Three weather events in this region stick out in my mind.  The first was in February 1994 when three inches of ice fell across a wide portion of the state.  Thousands of trees came down, power outages were massive and major highways were unpassable for days, even weeks in some spots.

In September 2003, Hurricane Isabel hit and the effects were much the same as with the ice storm but more devastating.  I had a 70-foot tree come down on my house in the middle of it (in the night, of course) and my downstairs was flooded.   Removal of the tree, a new roof truss and roof and some room reconstruction followed a la the insurance company but I was out of pocket for the flood damage to the tune of about $4,000.  The latter turned out to be a double disaster as I got taken by an unscrupulous contractor and had to hire another one to fix the work the first one did, another $3,000.
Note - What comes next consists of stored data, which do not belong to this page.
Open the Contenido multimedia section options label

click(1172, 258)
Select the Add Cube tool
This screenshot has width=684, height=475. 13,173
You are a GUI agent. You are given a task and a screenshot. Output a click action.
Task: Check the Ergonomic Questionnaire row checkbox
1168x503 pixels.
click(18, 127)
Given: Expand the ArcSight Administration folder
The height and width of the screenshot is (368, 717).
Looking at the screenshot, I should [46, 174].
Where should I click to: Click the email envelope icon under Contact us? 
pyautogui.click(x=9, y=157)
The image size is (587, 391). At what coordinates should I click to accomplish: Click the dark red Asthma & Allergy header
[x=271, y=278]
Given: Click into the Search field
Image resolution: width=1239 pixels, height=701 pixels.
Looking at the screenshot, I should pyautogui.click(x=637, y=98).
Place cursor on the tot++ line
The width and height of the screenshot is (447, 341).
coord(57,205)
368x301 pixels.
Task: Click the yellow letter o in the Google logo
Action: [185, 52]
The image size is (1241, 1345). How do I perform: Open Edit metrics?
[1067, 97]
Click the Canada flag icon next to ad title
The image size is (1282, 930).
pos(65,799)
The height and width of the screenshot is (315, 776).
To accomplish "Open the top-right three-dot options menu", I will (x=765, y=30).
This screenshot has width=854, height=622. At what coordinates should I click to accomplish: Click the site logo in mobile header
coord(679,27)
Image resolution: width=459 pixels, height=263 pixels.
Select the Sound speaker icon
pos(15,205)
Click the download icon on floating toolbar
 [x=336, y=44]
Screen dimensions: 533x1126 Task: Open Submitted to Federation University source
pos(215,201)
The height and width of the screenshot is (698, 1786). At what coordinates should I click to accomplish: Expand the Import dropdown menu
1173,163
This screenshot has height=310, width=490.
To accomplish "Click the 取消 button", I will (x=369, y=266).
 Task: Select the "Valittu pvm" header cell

Still, I was very lucky with that re-do.  I was lying in a hospital bed after a heart attack and open heart surgery when Tropical Storm Gaston hit in August 2004 and that one re-flooded my downstairs.  Fortunately, my second–and wonderful–contractor had not yet put in any of the new floor and walls.  Gaston will go down in memory for many Richmonders as it dumped more than 12 inches of rain on us in a few hours and, surely, none of us will forget the video of the tractor trailer floating on a downtown street.

Oh, yeah, and then there was the major flooding we got by  being downriver from the mountain areas hit by Hurricane Camille (1969), Hurricane Agnes (1972) and the Election Day Flood in Roanoke (1985).  Hmm…I’m sensing a pattern here.

Picture courtesy of Annie.

Anyway, I’ve enjoyed a few days of pristine beauty (enjoyed because the kitties and I never lost power and have had plenty of food) but, alas, tomorrow I really must get out there and dig out my car.